(Exercise directions): Search the entries for the word "question". Copy every line that holds it.

------------------------------

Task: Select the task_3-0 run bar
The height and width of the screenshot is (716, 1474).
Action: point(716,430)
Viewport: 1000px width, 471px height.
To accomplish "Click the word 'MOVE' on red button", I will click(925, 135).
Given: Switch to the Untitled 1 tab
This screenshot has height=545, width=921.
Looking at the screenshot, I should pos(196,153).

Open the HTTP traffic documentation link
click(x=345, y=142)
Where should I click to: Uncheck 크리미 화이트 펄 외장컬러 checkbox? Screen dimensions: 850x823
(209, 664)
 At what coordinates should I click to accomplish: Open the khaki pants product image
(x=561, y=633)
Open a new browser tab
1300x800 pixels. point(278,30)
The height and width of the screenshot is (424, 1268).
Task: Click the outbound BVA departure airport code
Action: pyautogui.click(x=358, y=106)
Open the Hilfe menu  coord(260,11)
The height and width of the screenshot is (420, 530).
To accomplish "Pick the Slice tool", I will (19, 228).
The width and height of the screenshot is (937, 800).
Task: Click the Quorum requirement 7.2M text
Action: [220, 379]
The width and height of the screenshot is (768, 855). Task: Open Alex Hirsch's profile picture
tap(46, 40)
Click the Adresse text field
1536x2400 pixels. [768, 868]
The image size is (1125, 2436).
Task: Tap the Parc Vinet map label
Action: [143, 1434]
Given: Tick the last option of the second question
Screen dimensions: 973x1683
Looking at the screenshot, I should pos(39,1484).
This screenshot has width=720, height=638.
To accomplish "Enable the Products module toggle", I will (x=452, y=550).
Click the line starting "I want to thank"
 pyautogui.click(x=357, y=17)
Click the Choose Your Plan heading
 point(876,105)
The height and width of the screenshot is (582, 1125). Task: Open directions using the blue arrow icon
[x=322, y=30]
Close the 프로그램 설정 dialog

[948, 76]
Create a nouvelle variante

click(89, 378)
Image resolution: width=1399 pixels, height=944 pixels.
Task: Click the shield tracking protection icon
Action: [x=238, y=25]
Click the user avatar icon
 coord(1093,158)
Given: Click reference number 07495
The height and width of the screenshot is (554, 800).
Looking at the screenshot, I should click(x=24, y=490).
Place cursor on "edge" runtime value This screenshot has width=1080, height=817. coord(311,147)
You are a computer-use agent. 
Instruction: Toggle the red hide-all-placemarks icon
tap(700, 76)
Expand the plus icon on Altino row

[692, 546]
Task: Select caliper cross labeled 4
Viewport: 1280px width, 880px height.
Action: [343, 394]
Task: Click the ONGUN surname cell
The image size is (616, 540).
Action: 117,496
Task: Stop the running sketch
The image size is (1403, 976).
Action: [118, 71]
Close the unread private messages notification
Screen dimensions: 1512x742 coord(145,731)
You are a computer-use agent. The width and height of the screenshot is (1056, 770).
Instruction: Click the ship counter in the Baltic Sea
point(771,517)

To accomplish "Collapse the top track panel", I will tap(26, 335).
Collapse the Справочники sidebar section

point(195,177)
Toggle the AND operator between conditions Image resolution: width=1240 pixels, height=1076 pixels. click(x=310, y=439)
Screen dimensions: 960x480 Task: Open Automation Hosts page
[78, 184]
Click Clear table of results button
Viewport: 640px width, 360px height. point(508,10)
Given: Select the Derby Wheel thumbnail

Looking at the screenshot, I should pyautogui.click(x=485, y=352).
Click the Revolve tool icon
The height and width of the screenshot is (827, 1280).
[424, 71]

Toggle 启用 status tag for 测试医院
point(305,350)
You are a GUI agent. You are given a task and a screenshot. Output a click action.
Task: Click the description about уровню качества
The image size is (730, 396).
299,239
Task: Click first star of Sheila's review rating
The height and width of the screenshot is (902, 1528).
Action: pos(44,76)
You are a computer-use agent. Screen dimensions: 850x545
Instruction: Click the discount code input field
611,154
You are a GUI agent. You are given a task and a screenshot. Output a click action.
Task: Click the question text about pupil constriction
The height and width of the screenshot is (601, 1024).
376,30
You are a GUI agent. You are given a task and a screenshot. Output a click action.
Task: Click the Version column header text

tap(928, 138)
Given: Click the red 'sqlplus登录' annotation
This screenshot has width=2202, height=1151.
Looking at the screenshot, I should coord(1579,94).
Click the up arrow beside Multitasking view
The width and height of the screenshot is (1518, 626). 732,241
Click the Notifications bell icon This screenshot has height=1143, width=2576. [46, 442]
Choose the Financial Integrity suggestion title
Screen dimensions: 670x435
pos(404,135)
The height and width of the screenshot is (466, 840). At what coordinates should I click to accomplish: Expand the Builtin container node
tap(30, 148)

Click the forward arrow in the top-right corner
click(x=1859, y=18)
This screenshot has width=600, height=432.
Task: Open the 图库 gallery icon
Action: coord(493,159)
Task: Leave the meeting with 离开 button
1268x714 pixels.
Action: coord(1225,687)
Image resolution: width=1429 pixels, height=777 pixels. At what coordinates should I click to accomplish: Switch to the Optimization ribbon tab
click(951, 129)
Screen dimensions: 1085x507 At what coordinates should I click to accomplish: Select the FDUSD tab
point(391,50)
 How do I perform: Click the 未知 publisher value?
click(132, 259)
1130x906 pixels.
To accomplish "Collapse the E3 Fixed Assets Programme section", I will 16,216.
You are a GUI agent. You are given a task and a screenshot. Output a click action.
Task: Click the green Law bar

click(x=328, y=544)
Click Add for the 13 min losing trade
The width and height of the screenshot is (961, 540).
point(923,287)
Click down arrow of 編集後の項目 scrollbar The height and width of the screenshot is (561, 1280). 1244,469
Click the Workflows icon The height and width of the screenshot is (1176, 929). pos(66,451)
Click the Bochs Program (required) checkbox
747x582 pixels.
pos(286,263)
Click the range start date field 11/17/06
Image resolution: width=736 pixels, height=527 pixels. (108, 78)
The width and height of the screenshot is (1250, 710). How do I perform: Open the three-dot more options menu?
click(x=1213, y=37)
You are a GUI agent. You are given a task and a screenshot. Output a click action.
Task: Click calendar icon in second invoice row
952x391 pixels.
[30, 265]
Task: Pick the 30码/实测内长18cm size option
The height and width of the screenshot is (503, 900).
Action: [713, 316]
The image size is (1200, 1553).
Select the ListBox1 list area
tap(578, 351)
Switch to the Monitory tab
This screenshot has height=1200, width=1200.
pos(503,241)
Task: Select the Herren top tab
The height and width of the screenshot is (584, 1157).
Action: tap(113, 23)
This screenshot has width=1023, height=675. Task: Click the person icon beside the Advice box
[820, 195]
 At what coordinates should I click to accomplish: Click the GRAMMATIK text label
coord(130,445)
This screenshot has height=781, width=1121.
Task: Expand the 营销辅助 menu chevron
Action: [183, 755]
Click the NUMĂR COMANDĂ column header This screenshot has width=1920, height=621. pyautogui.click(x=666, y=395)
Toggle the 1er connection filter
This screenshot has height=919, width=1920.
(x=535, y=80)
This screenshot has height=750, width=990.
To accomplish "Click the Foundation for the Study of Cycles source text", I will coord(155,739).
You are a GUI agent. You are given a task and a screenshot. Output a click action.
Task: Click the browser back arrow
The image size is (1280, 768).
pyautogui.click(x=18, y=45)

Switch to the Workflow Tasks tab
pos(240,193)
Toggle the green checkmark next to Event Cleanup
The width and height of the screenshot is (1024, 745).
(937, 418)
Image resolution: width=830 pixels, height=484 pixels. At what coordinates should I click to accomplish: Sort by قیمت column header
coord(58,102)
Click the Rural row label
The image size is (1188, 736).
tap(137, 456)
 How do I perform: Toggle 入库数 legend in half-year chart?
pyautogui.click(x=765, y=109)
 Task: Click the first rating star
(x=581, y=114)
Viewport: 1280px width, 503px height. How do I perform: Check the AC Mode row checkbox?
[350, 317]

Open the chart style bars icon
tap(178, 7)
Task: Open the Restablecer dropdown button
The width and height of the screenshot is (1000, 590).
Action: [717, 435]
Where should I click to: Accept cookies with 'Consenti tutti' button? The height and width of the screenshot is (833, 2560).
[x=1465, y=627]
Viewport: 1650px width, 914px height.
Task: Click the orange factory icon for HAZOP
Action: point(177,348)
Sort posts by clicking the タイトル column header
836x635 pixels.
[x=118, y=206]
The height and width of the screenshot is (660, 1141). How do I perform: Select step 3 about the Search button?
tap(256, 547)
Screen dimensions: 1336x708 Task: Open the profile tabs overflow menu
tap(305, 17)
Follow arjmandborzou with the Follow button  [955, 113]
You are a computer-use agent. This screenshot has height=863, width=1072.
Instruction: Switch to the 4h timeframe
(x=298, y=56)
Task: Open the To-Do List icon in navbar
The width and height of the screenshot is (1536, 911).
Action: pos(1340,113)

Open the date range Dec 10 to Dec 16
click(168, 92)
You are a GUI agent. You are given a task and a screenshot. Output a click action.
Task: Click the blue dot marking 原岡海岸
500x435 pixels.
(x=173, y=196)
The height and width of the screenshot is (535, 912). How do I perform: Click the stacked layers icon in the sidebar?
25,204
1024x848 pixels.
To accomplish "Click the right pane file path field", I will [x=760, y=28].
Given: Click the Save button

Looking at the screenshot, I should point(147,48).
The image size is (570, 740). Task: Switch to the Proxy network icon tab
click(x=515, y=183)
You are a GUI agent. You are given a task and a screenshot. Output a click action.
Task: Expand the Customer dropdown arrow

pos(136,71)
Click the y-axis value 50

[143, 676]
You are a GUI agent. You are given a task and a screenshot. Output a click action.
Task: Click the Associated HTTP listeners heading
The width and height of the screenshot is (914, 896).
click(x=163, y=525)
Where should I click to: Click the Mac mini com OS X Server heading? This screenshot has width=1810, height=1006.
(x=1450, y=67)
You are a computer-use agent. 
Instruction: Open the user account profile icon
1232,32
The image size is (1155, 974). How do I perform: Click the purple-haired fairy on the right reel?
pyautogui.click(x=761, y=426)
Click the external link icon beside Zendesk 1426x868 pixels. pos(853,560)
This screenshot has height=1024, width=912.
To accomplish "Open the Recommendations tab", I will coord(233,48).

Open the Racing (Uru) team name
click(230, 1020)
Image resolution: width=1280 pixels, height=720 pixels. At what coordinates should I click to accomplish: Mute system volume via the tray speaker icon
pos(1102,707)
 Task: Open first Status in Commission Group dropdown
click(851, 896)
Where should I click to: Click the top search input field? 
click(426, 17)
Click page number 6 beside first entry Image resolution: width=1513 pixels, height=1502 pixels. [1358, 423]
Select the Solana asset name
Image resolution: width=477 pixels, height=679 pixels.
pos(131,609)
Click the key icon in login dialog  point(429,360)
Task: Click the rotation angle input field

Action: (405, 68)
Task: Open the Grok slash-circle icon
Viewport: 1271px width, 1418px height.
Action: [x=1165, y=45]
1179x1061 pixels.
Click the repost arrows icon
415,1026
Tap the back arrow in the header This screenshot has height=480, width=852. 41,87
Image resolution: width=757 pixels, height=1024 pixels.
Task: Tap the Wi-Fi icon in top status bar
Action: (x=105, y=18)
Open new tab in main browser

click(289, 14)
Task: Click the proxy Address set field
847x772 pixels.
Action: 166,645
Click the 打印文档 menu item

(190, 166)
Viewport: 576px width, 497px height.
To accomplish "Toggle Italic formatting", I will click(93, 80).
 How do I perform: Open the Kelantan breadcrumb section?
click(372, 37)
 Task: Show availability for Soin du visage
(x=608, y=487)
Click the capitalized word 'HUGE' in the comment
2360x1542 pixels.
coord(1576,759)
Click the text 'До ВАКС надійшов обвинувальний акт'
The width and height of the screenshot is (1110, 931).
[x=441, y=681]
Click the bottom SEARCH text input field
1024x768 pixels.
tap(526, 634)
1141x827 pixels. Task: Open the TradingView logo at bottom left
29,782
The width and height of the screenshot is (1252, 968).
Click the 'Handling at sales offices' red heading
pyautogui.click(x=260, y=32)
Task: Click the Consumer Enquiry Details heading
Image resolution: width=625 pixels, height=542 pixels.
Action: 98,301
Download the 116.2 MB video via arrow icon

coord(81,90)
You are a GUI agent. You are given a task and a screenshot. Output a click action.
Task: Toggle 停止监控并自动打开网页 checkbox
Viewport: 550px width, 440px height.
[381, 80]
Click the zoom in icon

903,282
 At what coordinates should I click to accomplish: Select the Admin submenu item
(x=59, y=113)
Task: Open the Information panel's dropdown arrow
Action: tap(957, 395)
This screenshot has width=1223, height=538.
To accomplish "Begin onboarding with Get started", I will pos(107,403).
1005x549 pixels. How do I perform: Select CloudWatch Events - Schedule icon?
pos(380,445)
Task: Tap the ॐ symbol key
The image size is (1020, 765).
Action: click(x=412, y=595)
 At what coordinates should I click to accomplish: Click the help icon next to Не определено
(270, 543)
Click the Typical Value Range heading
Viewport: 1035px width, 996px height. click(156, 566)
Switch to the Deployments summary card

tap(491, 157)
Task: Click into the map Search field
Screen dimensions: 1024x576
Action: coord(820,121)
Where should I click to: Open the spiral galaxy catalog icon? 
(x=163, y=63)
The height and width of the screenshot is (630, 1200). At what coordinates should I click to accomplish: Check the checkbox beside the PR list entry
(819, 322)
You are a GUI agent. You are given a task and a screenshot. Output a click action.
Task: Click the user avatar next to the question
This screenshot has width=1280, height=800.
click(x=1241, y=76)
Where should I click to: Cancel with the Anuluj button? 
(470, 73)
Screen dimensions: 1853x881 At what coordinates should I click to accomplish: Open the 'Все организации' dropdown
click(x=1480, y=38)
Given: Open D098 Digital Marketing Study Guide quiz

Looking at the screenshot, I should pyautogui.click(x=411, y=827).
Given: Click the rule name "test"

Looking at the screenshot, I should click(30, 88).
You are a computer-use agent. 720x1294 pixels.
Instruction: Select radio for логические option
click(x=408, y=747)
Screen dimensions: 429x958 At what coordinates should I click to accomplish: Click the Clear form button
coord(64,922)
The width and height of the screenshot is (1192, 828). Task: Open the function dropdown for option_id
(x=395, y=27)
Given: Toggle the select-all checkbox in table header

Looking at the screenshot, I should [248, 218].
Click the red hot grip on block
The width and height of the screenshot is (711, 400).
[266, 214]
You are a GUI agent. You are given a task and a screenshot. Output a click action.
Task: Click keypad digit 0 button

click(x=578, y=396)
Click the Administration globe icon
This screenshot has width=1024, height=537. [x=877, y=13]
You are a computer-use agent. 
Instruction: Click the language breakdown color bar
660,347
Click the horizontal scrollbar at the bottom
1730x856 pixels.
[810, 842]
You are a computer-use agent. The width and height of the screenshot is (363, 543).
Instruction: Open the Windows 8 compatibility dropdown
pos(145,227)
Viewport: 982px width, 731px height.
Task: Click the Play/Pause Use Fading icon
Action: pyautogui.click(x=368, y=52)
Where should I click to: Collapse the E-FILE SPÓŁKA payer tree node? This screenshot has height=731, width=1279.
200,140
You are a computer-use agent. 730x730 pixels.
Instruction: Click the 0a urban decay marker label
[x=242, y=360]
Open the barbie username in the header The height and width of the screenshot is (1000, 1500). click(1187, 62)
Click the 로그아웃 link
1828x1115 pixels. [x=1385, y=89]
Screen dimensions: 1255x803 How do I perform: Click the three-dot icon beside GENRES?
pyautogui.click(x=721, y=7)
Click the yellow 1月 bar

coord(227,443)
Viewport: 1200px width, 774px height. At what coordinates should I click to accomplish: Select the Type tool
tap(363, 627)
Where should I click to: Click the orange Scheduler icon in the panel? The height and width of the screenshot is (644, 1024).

------------------------------

(Problem solution):
Given: Tick the last option of the second question
Task: Click the question text about pupil constriction
Task: Click the user avatar next to the question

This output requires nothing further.